Gumilyov'un sözleri, XIV yüzyılın 70'lerinde ortaya çıkan durumu aktarıyor. Bu durum, Horde'un ekonomik faydaların Rus Ortodoks Kilisesi'ne tahsis edilmesine ilişkin "kararı" nın bir sonucuydu. Ama Horde "karar verdi" mi? Belki de "çözmesi" tavsiye edilmiştir?

Birçok tarihçi, Rus Ortodoks Kilisesi'nin gücünün ne olduğunu anlamakta zorlanıyor. Ve gücü, her zaman insanlarla birlikte olduğu gerçeğinde yatmaktadır. Kilise halksız olamaz, çünkü aksi takdirde onlar kiliseye dua etmeye gitmeyeceklerdir.

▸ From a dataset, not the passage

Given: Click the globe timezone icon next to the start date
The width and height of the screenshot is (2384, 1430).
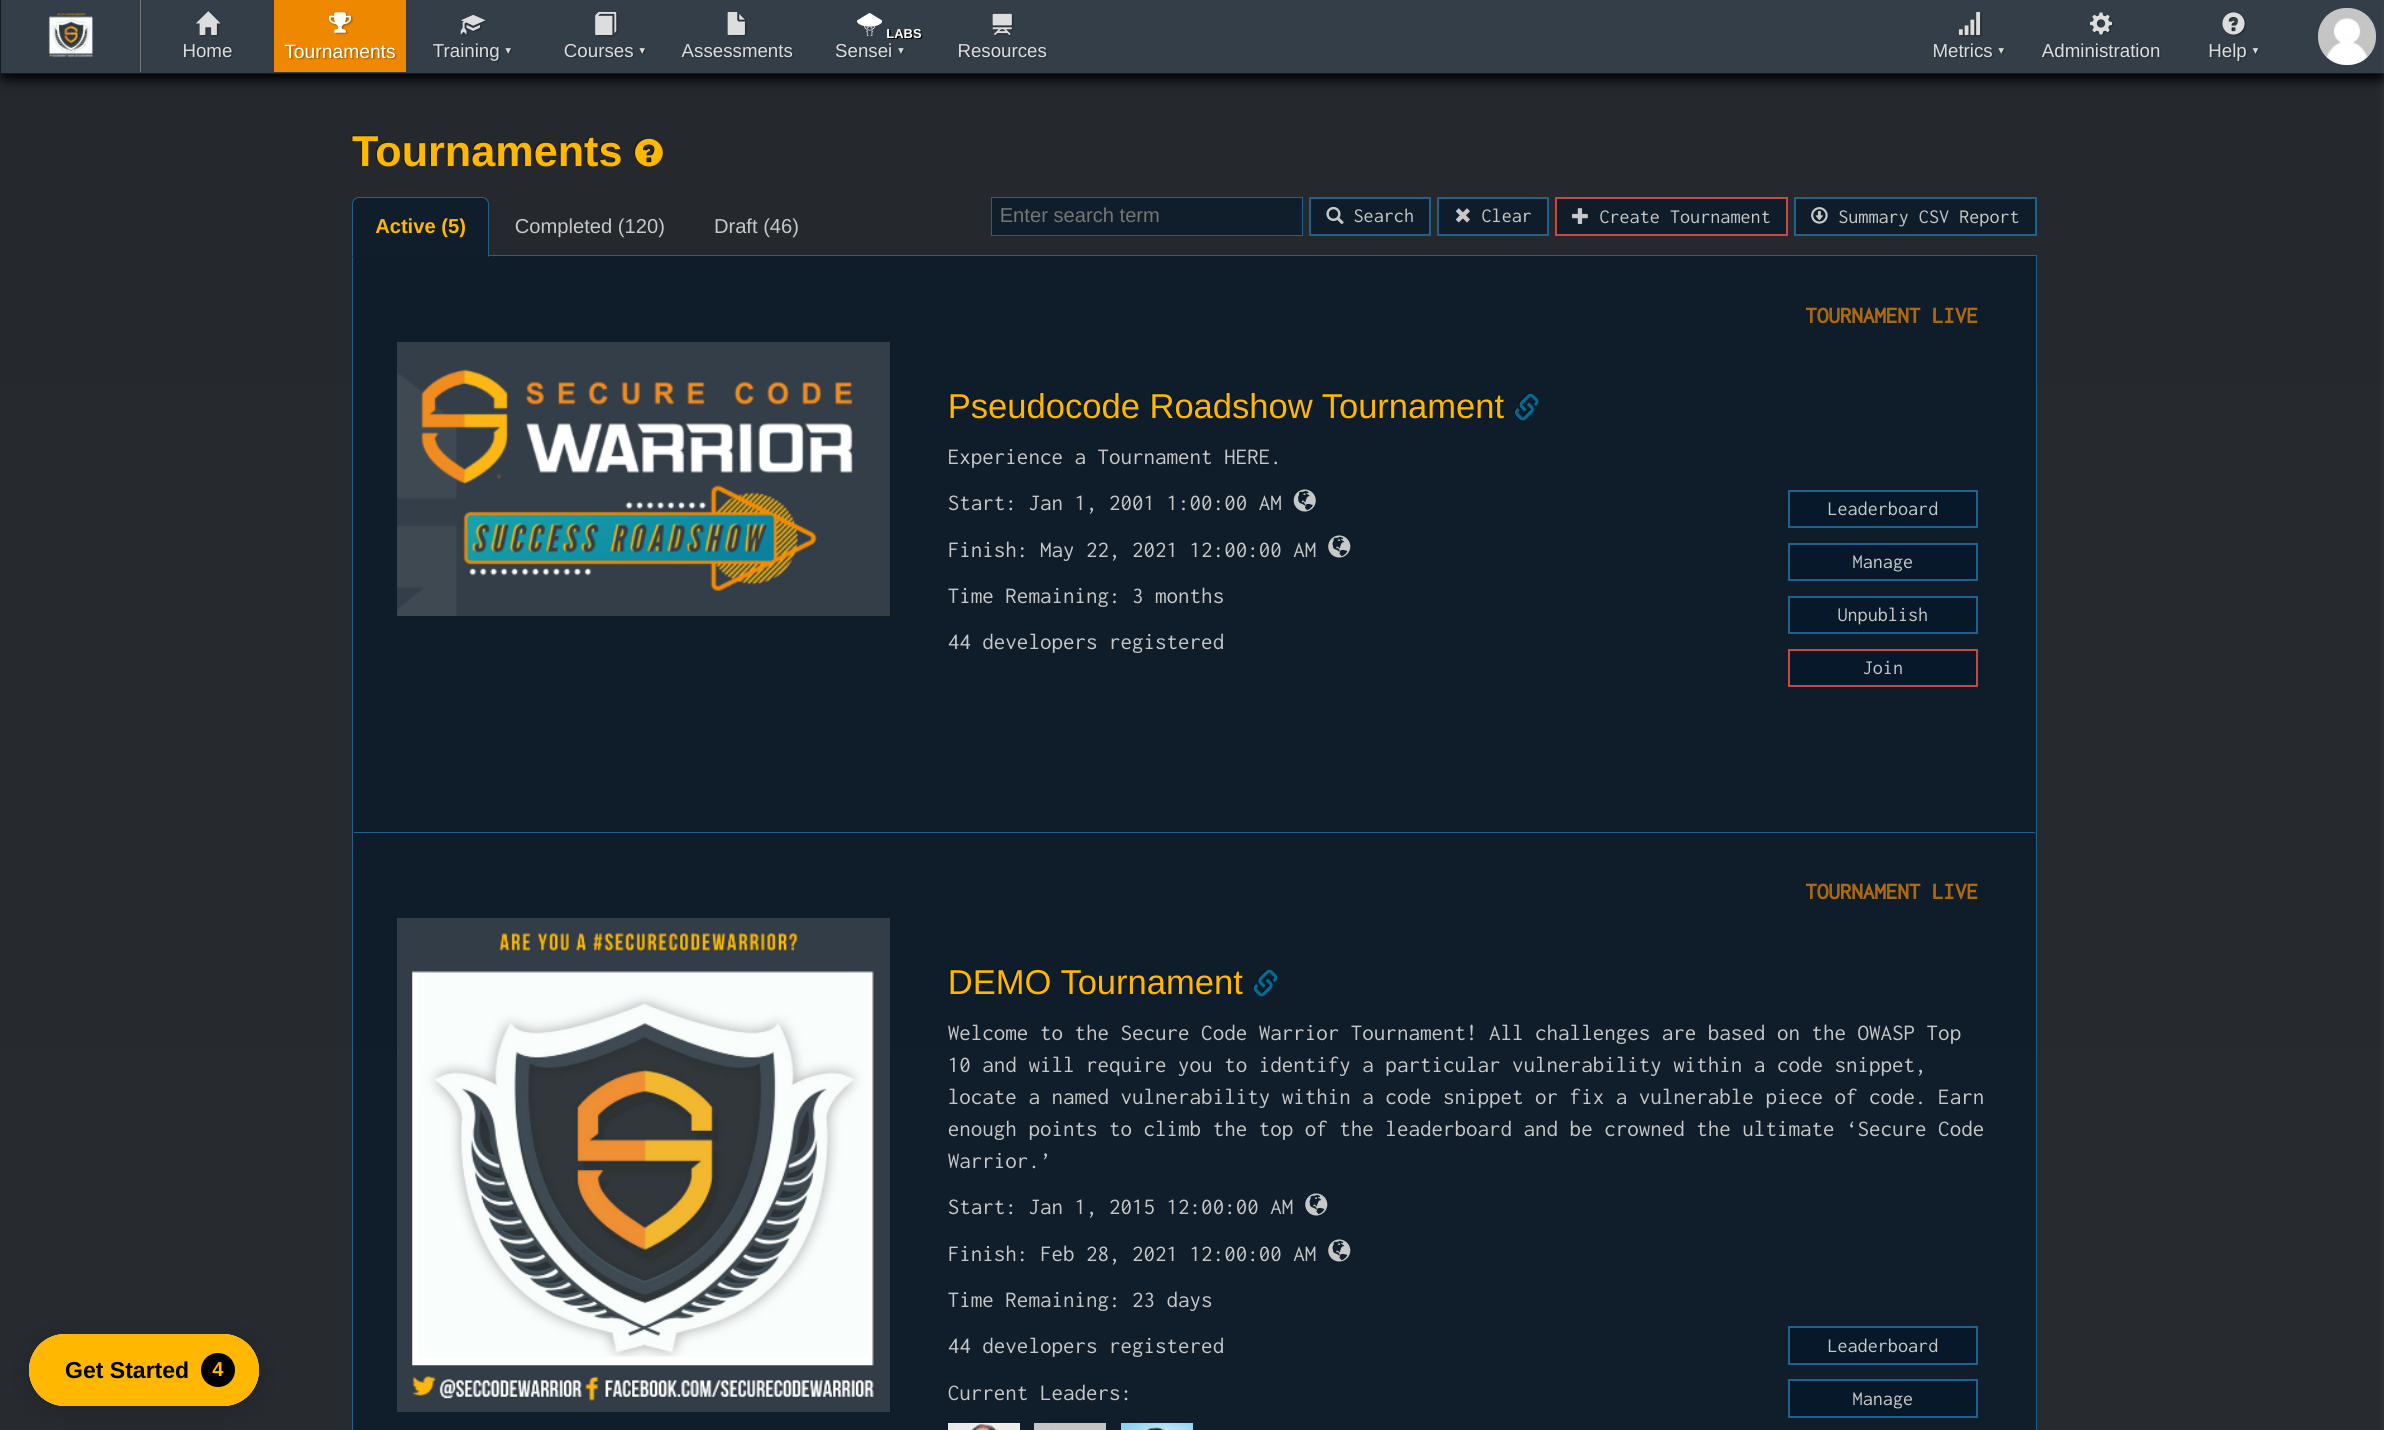Looking at the screenshot, I should 1305,501.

Ve hiçbir gözetmen sizi oraya götürmeyecek ve tapınağa bağışta bulunmaya zorlamayacaktır.

Ve devlet her zaman halkın yanında değildir ve bu nedenle Rusya'daki devlet her zaman tehlikededir. Alexander Nevsky şöyle dedi: "Tanrı güçte değil, gerçekte." Bu sözlere çok dikkat etmeliyiz. O dönemin büyük politikacısının, Rus Ortodoks Kilisesi'nin Rusya'daki yaşamın gerçek efendisi olduğunu kabul etmeleridir.

Örneğin, "Tatar boyunduruğu"nun duman gibi dağıldığı zamanlara bakarsanız, kilisenin Rus devletinde "yabancı Moğollar" tarafından ezilmeyen konumunun önemli ölçüde bozulduğunu görebilirsiniz. “Moskova eyaletindeki Kilise, manevi değerlerin ve ulusal ideolojinin taşıyıcısı olarak kaldı. Ama 16. yüzyılda. kilise, IV. İvan'ın terör politikasına rağmen serveti 16. yüzyılda hala artan en büyük toprak sahibine dönüştü …

Kilisenin hükümette ve mahkemede bir miktar bağımsızlığı vardı. Devlet içinde devlet gibiydi, başında en yüksek hiyerarşiler vardı. Patrik, metropolitler, başpiskoposların soyluları ve boyar çocukları, kendi yerel sistemleri, şehirlerde beyaz yerleşimleri (vergisiz), kendi mahkemeleri ve patrik - yüksek kurumlar - emirleri vardı.

Sobornoye Ulozhenie bu haklara karşı saldırıya geçti. Din adamları için laik bir mahkeme kurarak kiliseyi mahkeme harçları biçimindeki önemli gelir kaynaklarından birinden mahrum etti. Şehirlerde beyaz yerleşim birimlerine ve ticarethanelere el konuldu. Bu, kilisenin gücünü büyük ölçüde zayıflattı, çünkü daha önce tüm vergiden muaf şehir mülklerinin en az %60'ına sahipti.

Ancak Rus Kilisesi'nin ekonomik gücüne daha da şiddetli bir darbe, hem klan hem de çok tercih edilen ve satın alınan arazi mülklerinin kendisine devredilmesinin yasaklanmasıyla karşılandı. Yasak, her türlü yabancılaştırmaya (satın alma, ipotek, anma vb.) uygulandı. Anma için para verilebilirdi - tarafa veya akrabalara satılan bir mülkün fiyatı. Yasanın ihlali, mülkün devlet fonuna ("parasız") el konulmasını ve dilekçe sahiplerine-muhbirlere dağıtılmasını gerektirdi.

Hükümetin eylemleri din adamlarını kızdırdı. Konumunu çarınkinden daha yükseğe çıkarmaya çalışan Patrik Nikon, Katedral Yasasını "şeytani bir kitap" olarak nitelendirdi. Ancak bu önlemler zaten 17. yüzyıldaydı. öncelikler ve üstünlük konusunda kiliseyle başlayan anlaşmazlığı devlet iktidarı lehine çözdü. Peter I'in reformları ve 18. yüzyılda gerçekleştirilen kilise topraklarının laikleştirilmesi, kilisenin gücünü yok ederek, bu anlaşmazlığın son noktasını koydu "(LP Belkovets, VV Belkovets" Devlet Tarihi ve Rusya Hukuku ").

Bunun gibi. Fatihler Rusya'ya sahipti - ve kilise gelişti, ancak Ruslar iktidara geldiğinde, onu ezelim ve mümkün olan her şekilde kısıtlayalım. Düşünecek bir şey var. Ya da belki durum çok daha basit? Horde Rus'da, kilise baskın bir pozisyon işgal etti ve zaten Moskova Rus ve Romanov İmparatorluğu'nda önemi azalmaya başladı ve tam olarak altında hala zayıf olan devletin yükselişinin bir sonucu olarak düşmeye başladı. Horde.